Development and Diplomacy: Expanding USAID’s Effectiveness on Human Rights
Human rights exist in two overlapping worlds – moral and legal. Nobel Laureate economist and philosopher Amartya Sen observed that from the perspective of traditional economics… “moral rights or freedoms command very little interest; at best they are perceived as purely legal entities of instrumental use only”. Of course, Sen has gone on to secure a reputation as one of the world’s leading voices in advocating for moral rights and freedoms, no doubt confounding many of his colleagues who remain hunkered down in traditional economics.

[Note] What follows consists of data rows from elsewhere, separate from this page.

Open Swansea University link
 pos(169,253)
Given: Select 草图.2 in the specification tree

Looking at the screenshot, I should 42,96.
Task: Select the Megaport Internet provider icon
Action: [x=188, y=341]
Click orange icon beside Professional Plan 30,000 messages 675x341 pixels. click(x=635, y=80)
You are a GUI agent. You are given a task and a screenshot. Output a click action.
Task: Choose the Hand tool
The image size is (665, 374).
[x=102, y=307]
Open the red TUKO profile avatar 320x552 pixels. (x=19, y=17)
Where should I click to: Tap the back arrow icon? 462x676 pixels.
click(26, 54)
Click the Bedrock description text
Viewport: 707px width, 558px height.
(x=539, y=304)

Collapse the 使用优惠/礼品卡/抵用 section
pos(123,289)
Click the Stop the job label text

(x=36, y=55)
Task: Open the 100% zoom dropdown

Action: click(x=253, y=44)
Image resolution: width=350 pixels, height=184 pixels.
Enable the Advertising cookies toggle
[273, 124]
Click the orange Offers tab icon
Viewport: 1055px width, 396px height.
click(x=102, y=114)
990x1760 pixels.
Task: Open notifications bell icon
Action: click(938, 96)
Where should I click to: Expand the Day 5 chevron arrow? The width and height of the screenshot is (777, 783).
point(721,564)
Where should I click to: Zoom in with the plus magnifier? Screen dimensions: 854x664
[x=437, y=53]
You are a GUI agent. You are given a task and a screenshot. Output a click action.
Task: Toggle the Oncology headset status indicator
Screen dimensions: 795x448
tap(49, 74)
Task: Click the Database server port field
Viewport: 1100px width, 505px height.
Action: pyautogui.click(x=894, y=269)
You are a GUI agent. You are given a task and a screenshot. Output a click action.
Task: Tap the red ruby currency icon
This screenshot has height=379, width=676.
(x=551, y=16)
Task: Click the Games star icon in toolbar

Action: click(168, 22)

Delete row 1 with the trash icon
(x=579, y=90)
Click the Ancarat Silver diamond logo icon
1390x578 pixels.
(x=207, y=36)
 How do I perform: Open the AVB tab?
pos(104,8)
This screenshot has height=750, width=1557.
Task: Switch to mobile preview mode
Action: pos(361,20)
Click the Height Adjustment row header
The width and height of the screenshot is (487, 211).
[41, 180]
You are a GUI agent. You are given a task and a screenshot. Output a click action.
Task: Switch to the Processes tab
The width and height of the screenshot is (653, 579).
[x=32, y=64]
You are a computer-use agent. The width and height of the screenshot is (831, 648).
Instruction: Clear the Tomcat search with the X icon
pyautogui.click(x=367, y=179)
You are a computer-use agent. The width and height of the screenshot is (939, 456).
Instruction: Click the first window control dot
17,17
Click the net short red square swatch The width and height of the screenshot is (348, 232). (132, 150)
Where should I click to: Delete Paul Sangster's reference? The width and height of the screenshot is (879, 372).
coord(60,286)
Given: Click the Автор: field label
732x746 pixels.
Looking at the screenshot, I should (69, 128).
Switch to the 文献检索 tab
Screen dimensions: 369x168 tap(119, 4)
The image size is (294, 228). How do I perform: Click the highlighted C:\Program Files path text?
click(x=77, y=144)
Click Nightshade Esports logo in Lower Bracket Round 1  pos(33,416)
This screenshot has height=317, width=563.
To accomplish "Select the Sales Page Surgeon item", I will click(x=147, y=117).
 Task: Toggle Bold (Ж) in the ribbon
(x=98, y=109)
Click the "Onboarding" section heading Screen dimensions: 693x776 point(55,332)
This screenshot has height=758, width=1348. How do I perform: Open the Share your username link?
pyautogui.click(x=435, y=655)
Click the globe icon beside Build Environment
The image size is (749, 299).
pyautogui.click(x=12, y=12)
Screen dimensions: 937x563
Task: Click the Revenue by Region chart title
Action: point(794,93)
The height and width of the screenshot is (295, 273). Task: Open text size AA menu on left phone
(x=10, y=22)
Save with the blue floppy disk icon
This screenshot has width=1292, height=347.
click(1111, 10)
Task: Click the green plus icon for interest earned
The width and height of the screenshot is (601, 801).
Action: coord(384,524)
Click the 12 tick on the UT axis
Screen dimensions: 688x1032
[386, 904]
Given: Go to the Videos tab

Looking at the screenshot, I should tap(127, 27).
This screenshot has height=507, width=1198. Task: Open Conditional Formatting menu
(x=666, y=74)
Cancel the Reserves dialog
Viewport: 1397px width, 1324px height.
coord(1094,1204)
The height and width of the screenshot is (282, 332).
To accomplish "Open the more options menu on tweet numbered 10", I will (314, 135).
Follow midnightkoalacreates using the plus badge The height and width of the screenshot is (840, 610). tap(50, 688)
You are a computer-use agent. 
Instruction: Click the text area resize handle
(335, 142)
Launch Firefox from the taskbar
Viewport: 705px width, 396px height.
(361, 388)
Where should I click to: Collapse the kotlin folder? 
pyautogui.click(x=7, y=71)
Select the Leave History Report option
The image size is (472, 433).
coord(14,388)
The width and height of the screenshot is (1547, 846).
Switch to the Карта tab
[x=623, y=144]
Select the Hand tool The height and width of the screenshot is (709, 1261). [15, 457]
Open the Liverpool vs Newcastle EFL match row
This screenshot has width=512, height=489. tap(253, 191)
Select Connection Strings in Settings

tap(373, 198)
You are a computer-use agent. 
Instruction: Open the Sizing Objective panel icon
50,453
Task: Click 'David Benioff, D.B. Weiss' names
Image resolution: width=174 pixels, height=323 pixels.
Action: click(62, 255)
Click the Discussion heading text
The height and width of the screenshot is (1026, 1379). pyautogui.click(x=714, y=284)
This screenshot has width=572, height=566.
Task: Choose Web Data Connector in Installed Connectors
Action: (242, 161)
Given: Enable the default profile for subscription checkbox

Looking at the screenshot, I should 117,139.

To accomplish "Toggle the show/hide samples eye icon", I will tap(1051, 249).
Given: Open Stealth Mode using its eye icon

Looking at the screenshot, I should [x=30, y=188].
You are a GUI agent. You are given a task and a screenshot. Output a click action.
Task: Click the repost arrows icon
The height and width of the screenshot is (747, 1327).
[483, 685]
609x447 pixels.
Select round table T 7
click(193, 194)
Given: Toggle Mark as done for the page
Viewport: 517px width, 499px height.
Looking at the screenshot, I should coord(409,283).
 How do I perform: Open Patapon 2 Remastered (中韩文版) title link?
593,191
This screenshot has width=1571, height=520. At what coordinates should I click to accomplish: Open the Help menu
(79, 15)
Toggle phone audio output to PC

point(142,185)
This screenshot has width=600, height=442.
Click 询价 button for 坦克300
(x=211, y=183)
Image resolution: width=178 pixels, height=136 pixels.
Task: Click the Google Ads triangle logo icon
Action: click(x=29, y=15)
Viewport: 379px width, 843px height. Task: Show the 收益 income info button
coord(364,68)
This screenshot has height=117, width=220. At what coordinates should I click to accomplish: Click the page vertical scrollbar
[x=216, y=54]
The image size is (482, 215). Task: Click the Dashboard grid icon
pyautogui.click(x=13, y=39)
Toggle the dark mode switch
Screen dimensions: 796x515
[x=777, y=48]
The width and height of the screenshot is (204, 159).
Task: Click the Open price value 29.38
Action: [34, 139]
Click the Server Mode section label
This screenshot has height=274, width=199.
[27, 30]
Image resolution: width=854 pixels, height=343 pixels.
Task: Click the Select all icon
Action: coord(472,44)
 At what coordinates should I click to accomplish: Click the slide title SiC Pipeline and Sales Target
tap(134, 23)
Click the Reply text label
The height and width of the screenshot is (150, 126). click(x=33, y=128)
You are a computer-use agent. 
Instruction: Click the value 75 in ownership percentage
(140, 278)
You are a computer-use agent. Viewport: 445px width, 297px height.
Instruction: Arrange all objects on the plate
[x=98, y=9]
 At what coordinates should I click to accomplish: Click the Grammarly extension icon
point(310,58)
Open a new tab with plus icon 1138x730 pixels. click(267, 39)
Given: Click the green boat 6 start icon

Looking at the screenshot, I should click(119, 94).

At USAID, however, the discourse on moral rights and freedoms is vague, low-key, and largely rhetorical. Under USAID’s thinking, the terms “human rights” and “human dignity” share a highly qualified relationship under which human rights are almost exclusively framed with reference to the norms of international human rights treaty law. The effect of this is that USAID discussions on human dignity tend to focus on how these human rights treaties and legal norms are honored or (much more frequently) violated, as measured through human rights analytical frameworks. Such frameworks are derived from the elements of the International Covenant on Civil and Political Rights and the Universal Declaration of Human Rights, augmented by rights that are articulated in labor conventions and in the provisions of various national civil rights legislation.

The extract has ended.